>>>

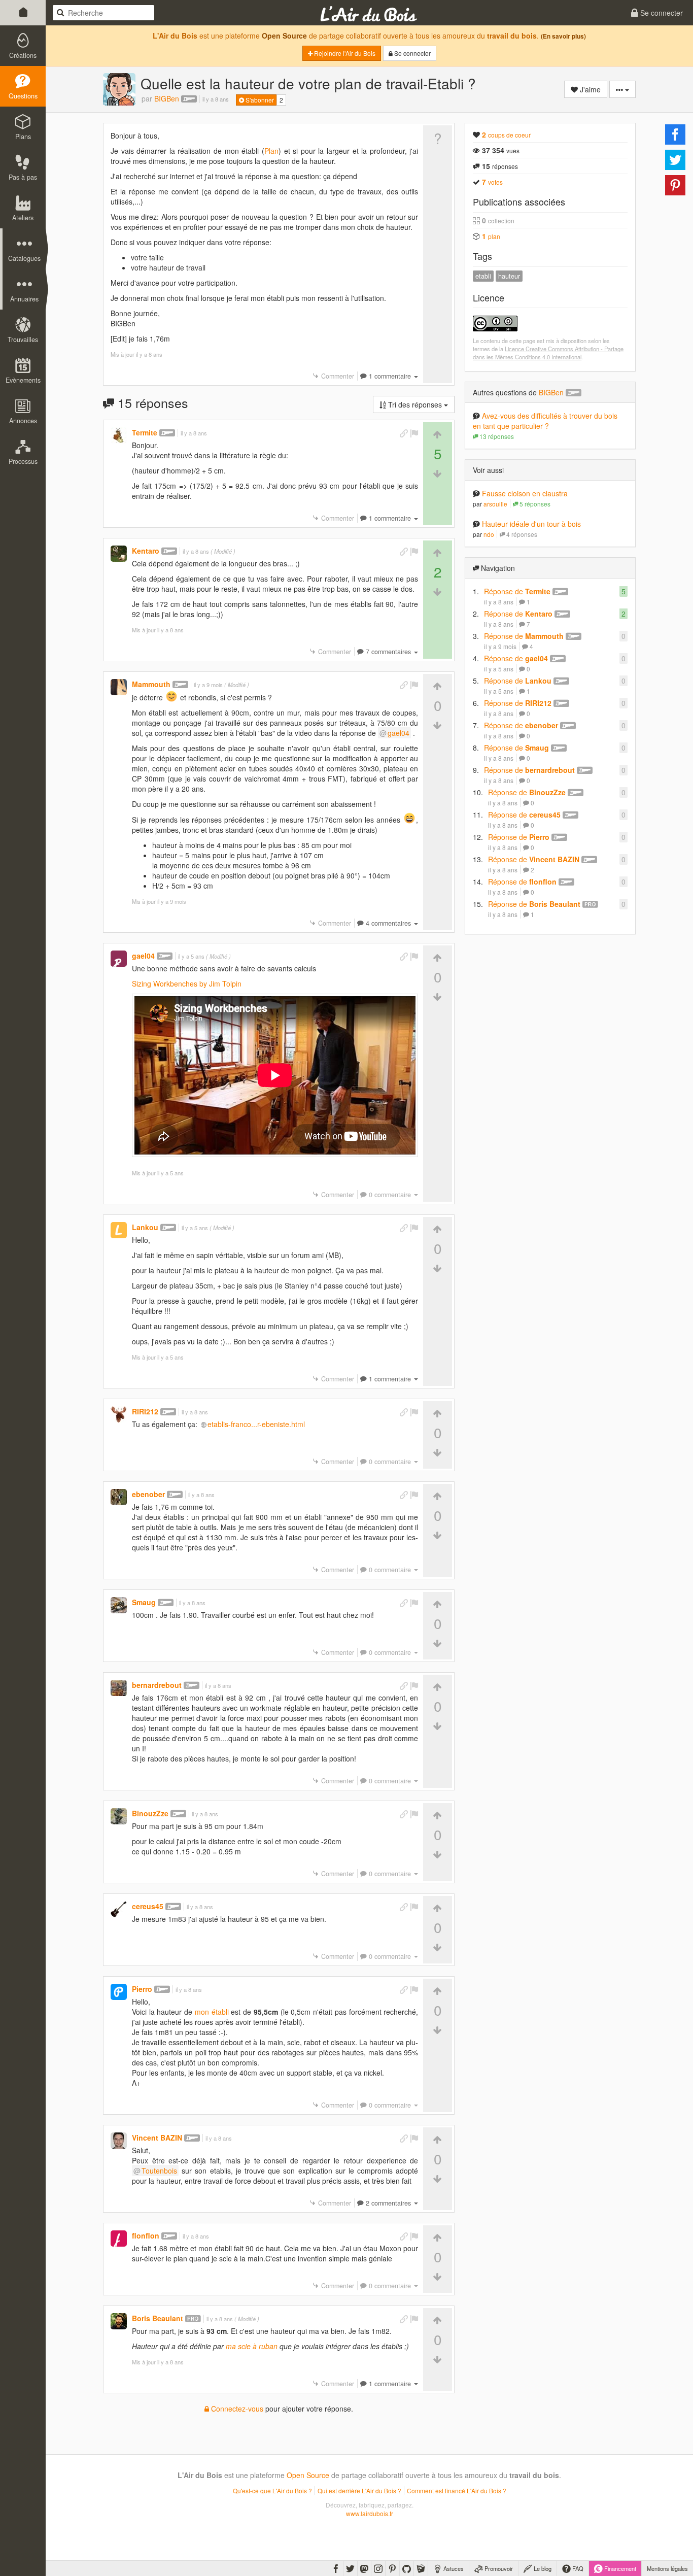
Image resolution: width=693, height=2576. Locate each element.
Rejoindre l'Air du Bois (344, 53)
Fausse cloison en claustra (525, 493)
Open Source (284, 35)
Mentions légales (667, 2568)
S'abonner (259, 99)
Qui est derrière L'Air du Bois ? (359, 2490)
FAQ (577, 2568)
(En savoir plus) (563, 36)
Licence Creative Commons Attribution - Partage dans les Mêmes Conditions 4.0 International (548, 353)
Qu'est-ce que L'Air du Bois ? (272, 2490)
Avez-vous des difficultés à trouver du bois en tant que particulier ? (545, 421)
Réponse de (517, 591)
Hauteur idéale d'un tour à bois (531, 524)
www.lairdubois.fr (369, 2513)
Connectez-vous (236, 2408)
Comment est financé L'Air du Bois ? (456, 2490)
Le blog (541, 2568)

<<<

> **What this task involves**
Reproduce the data above in full, exactly as it is, with the pictures left out.

> **Problem solution**
Image resolution: width=693, height=2576. Locate each element.
Rejoindre l'Air du Bois (344, 53)
Fausse cloison en claustra (525, 493)
Open Source (284, 35)
Mentions légales (667, 2568)
S'abonner (259, 99)
Qui est derrière L'Air du Bois ? (359, 2490)
FAQ (577, 2568)
(En savoir plus) (563, 36)
Licence Creative Commons Attribution - Partage dans les Mêmes Conditions 4.0 International (548, 353)
Qu'est-ce que L'Air du Bois ? (272, 2490)
Avez-vous des difficultés à trouver du bois en tant que particulier ? (545, 421)
Réponse de (517, 591)
Hauteur idéale d'un tour à bois (531, 524)
www.lairdubois.fr (369, 2513)
Connectez-vous (236, 2408)
Comment est financé L'Air du Bois ? (456, 2490)
Le blog (541, 2568)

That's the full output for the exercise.